This table shows us that the Mangolds require the mineral ingredients of manure in the following order, when arranged with reference to their importance:—​Potash, Soda, Chlorine, Lime, Phosphoric Acid, Magnesia, Sulphuric Acid, Silica. In addition to these minerals other substances enter into the composition of Mangolds, the most important of which is Nitrogen. Barn-yard manure contains about all the elements needed by vegetation, but not always in the right proportion, therefore, when applying it, it is always profitable to know the proportions of the minerals which enter into crops that the deficiency may be supplied from other sources. It is perhaps hardly necessary to say that unleached wood ashes and the German Potash Salts, Sulphate and Muriate, are the cheapest sources for Potash at present known, while Soda and Chlorine are obtained from Muriate of Potash or from the waste salt of the fisheries. Of this I shall have more to say presently when treating of salt as an auxiliary fertilizer. Lime is obtained from the common Carbonate of Lime of the mason, either water or air slacked, and this usually contains more or less of Magnesia, or from wood ashes which is largely one-third lime. The great source of Phosphoric Acid is the bones of animals or corprolites, by which is meant the fossilized bones and dung of extinct animals; Sulphuric Acid is most cheaply obtained from Plaster, which is Sulphate of Lime.

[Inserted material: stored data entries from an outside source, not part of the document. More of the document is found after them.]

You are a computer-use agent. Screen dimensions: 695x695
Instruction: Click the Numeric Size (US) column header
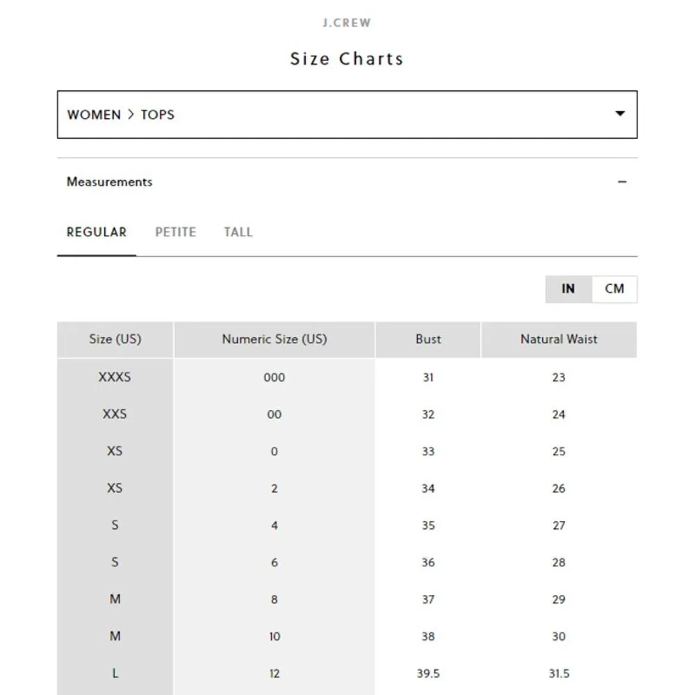coord(274,340)
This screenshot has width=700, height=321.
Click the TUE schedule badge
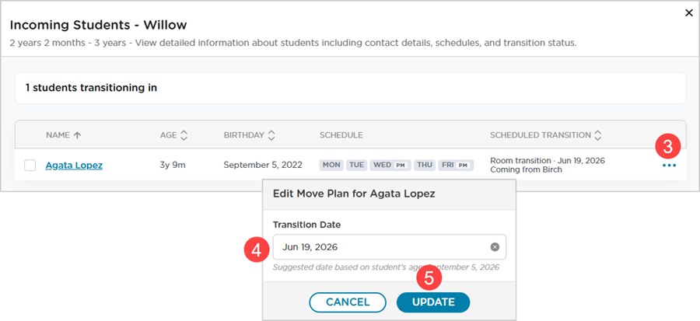357,165
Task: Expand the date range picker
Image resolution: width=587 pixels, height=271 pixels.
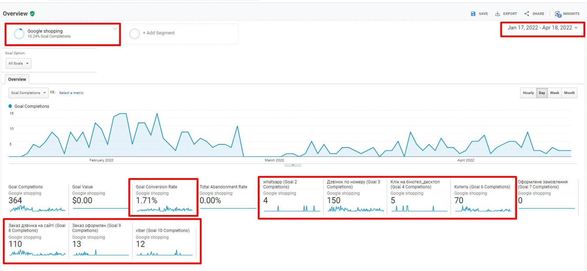Action: click(x=576, y=28)
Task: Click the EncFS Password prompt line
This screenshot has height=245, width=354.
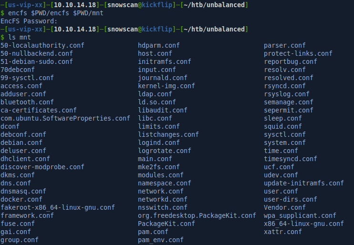Action: pyautogui.click(x=29, y=21)
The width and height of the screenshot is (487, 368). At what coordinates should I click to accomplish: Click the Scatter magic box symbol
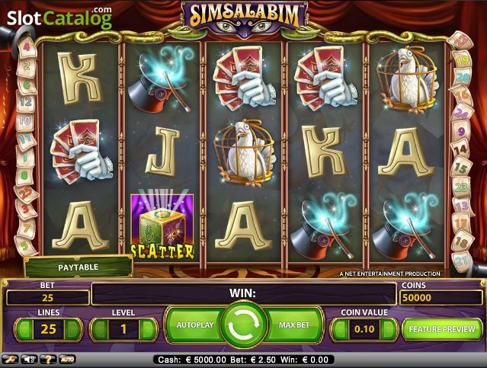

Some hold great benefit is derived by the crop of the following year, from ploughing under the leaves as soon as the roots are topped; the value of this is just what the analyses of our table shows. The large crops reported as raised in this country, have been raised on soil ranging from light to a friable clay loam and have received all the way from eight to fifteen cords of barn-yard manure to the acre. In some instances this has been all ploughed in; in others half spread broadcast and ploughed in and the other half put in the furrows. When coarse and unfermented I would advise a deep ploughing of it under, in the Fall as with Carrots; other waste substances can be used as substitutes for barn-yard manure, care being taken either that such waste substances are specially rich in Potash, Soda and Chlorine, or that these substances be added. The equivalents given are roughly estimated under the article treating of the manure for Carrots and will be sufficient for practical purposes; I therefore make no further allusions to these cheap wastes as sources for manure, further than to mention that sea manures are specially rich in potash and soda.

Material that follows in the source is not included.